» **What you are asked to do**
Reproduce the records word for word, starting at the line that contains "Identify the location" and continuing through the end of the records, with both ends included. Leave the pictures out of your answer.

%%

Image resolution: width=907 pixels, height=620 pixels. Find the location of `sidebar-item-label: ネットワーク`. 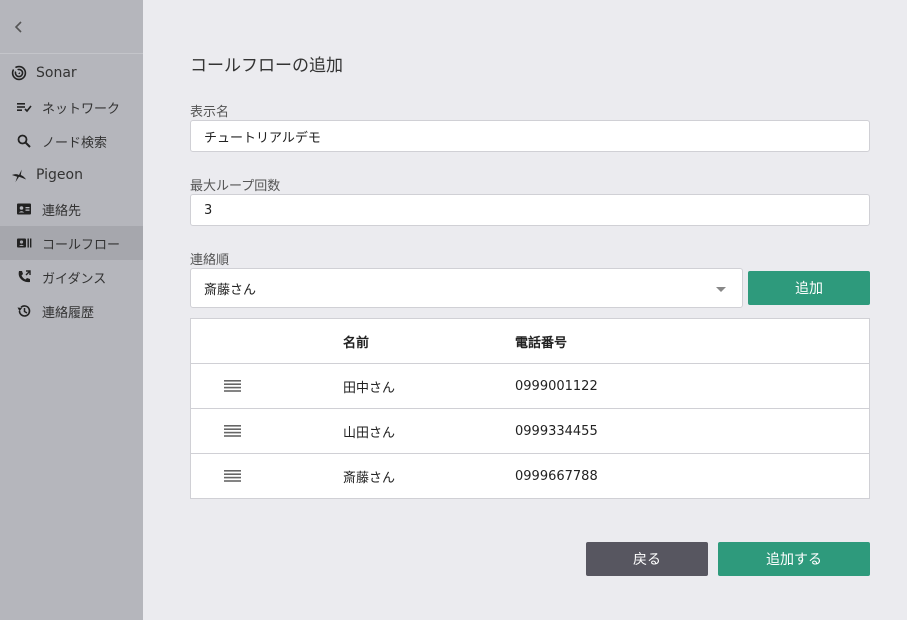

sidebar-item-label: ネットワーク is located at coordinates (82, 109).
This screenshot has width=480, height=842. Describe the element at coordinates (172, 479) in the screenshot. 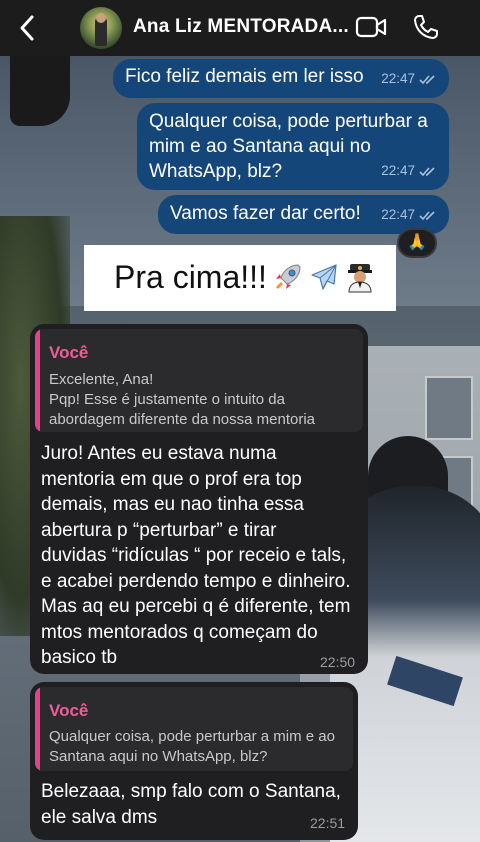

I see `message-text-line: mentoria em que o prof era top` at that location.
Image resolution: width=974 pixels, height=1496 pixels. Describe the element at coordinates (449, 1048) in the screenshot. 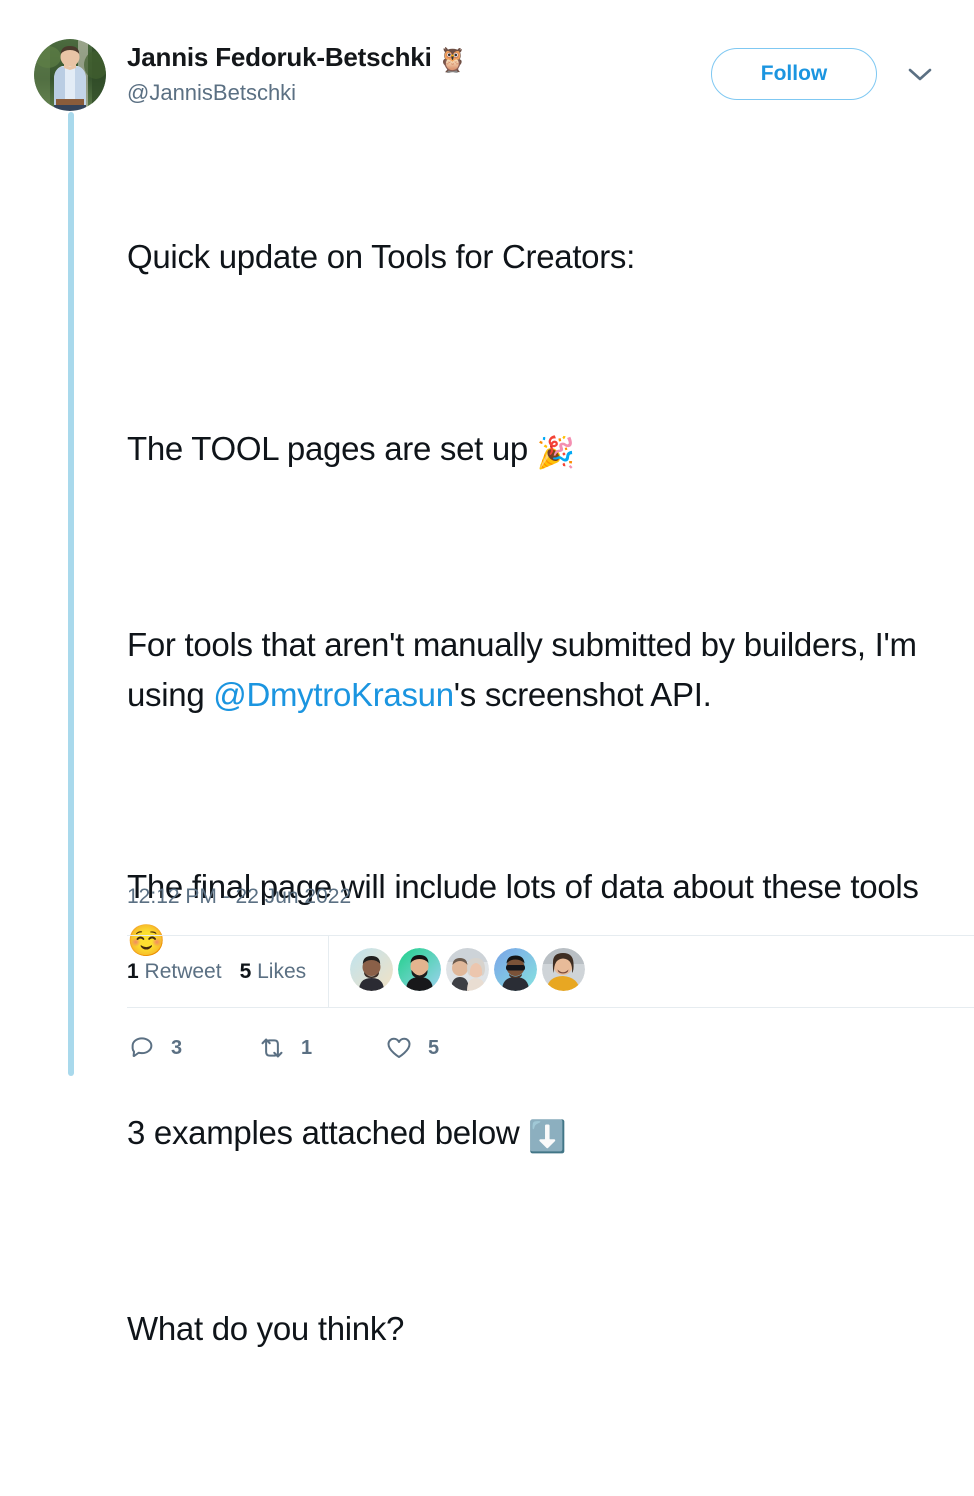

I see `like-button: 5` at that location.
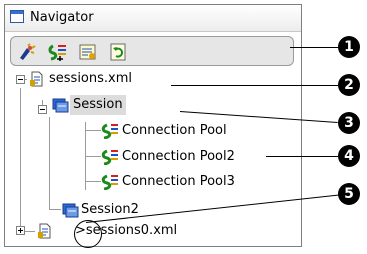 The height and width of the screenshot is (254, 367). What do you see at coordinates (62, 18) in the screenshot?
I see `navigator-title: Navigator` at bounding box center [62, 18].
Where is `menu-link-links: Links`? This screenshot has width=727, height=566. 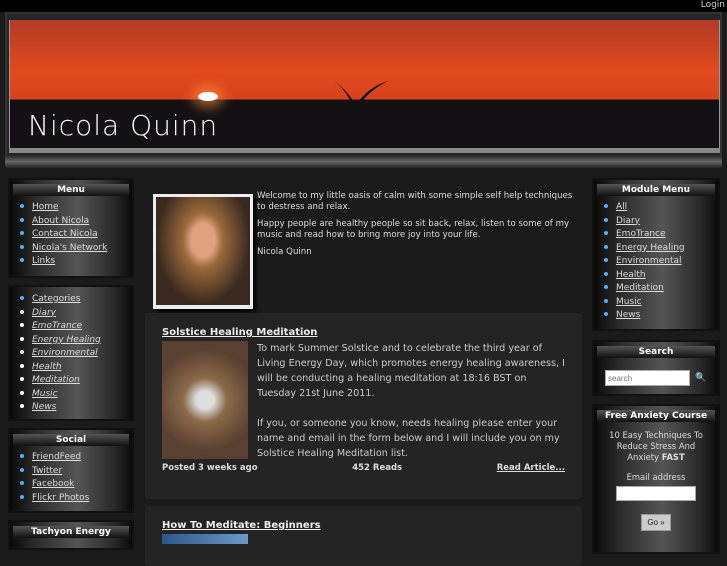
menu-link-links: Links is located at coordinates (44, 261).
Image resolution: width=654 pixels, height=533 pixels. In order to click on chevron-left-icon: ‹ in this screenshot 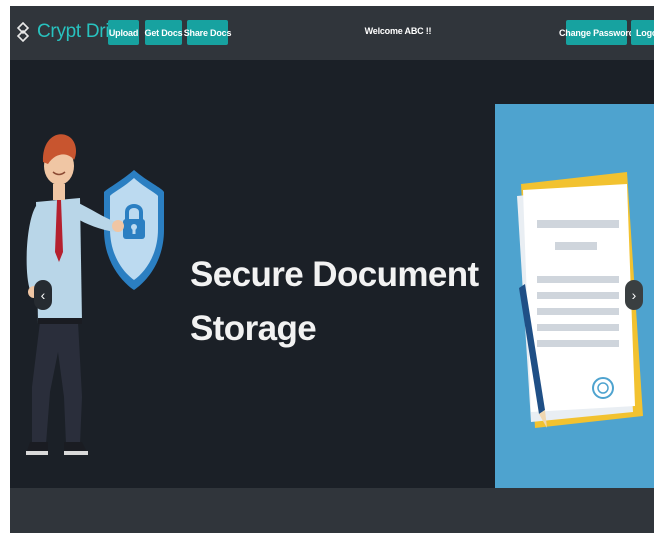, I will do `click(43, 295)`.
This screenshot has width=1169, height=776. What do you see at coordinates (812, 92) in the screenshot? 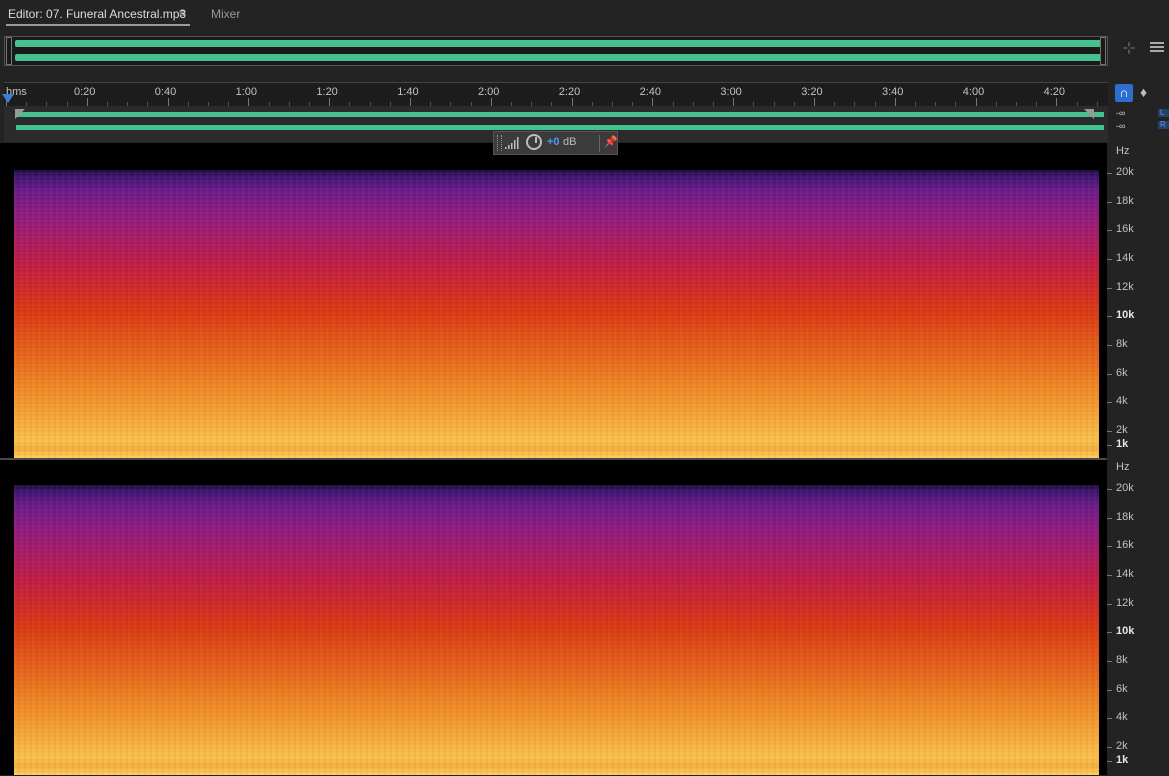
I see `ruler-time-label: 3:20` at bounding box center [812, 92].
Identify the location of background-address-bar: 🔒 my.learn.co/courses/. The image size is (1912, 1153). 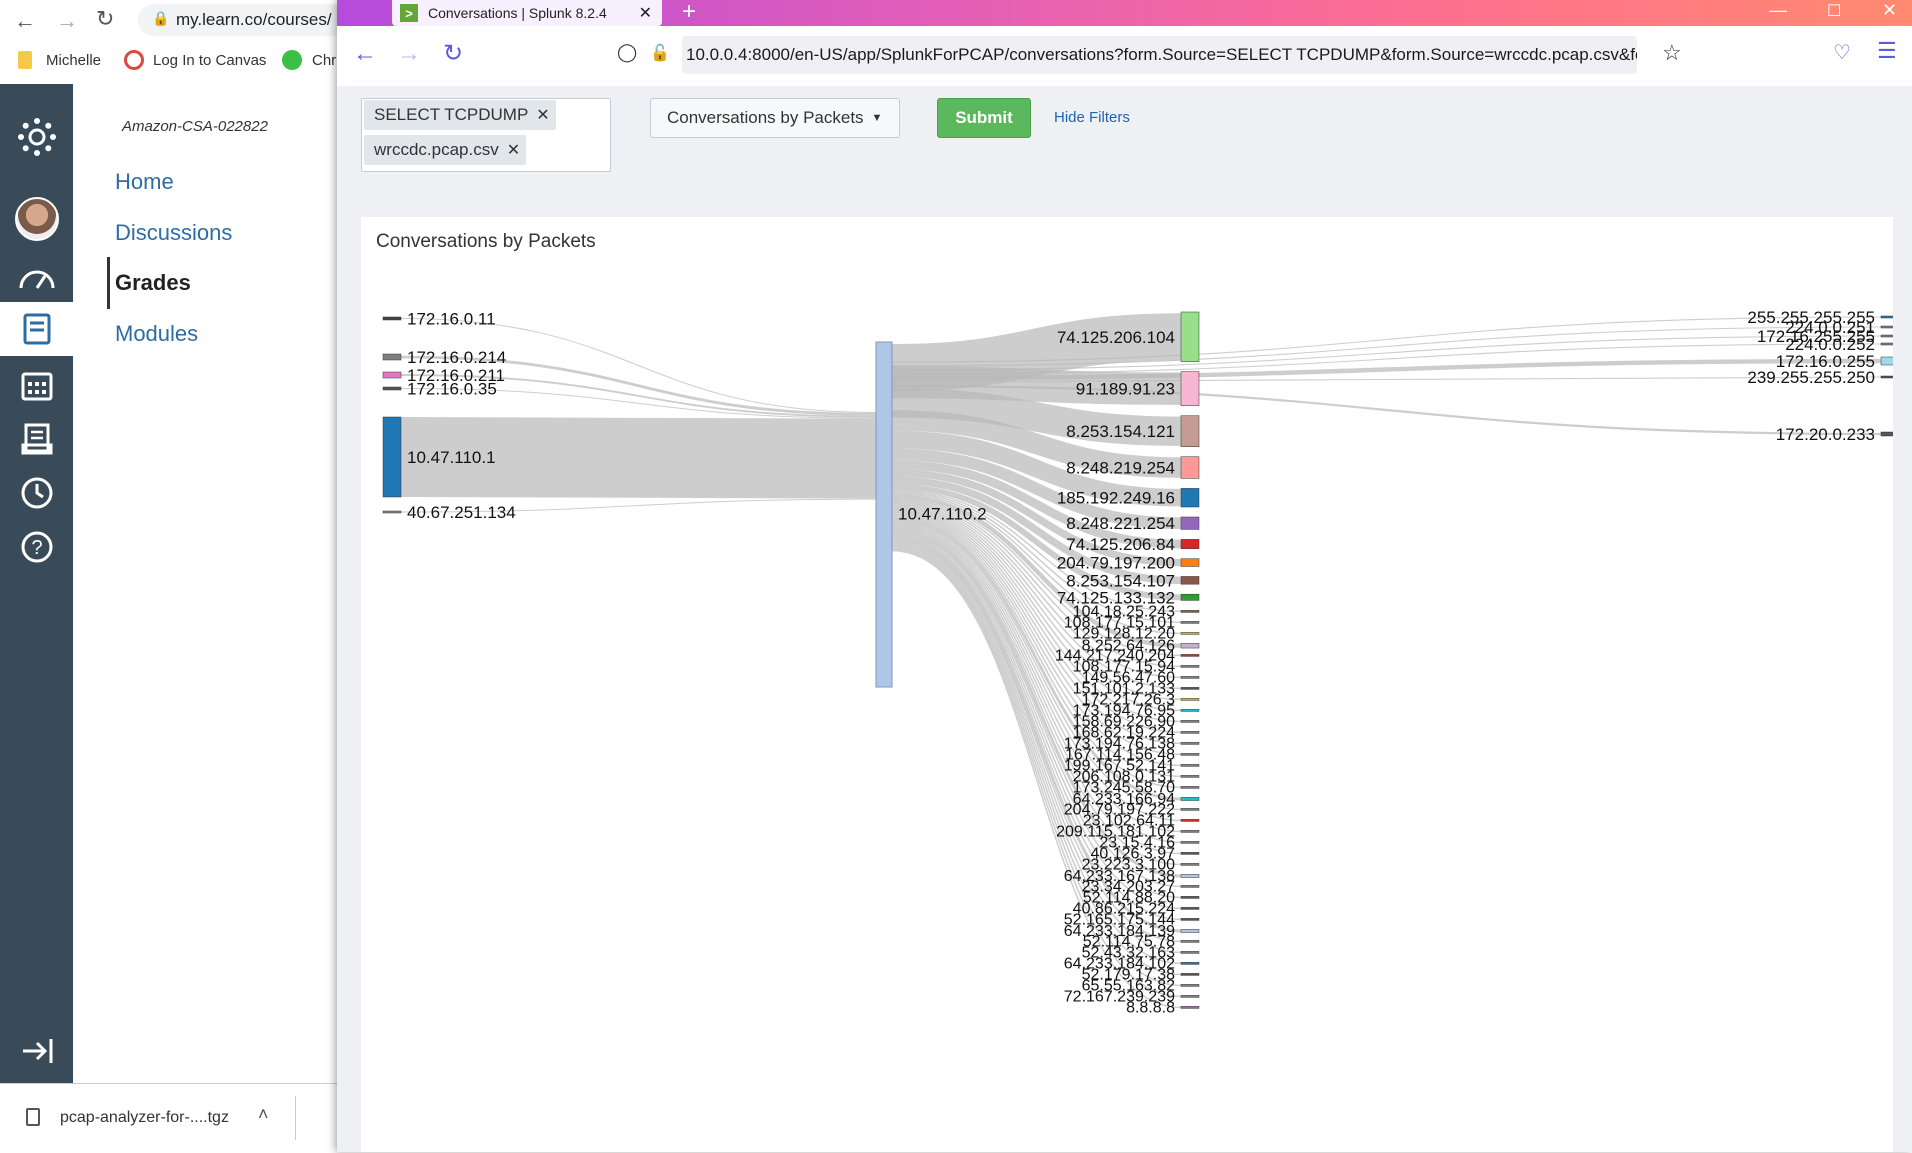
(243, 20).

%%

» **Result of the task**
Identify the location of background-address-bar: 🔒 my.learn.co/courses/. The image size is (1912, 1153). 
(243, 20).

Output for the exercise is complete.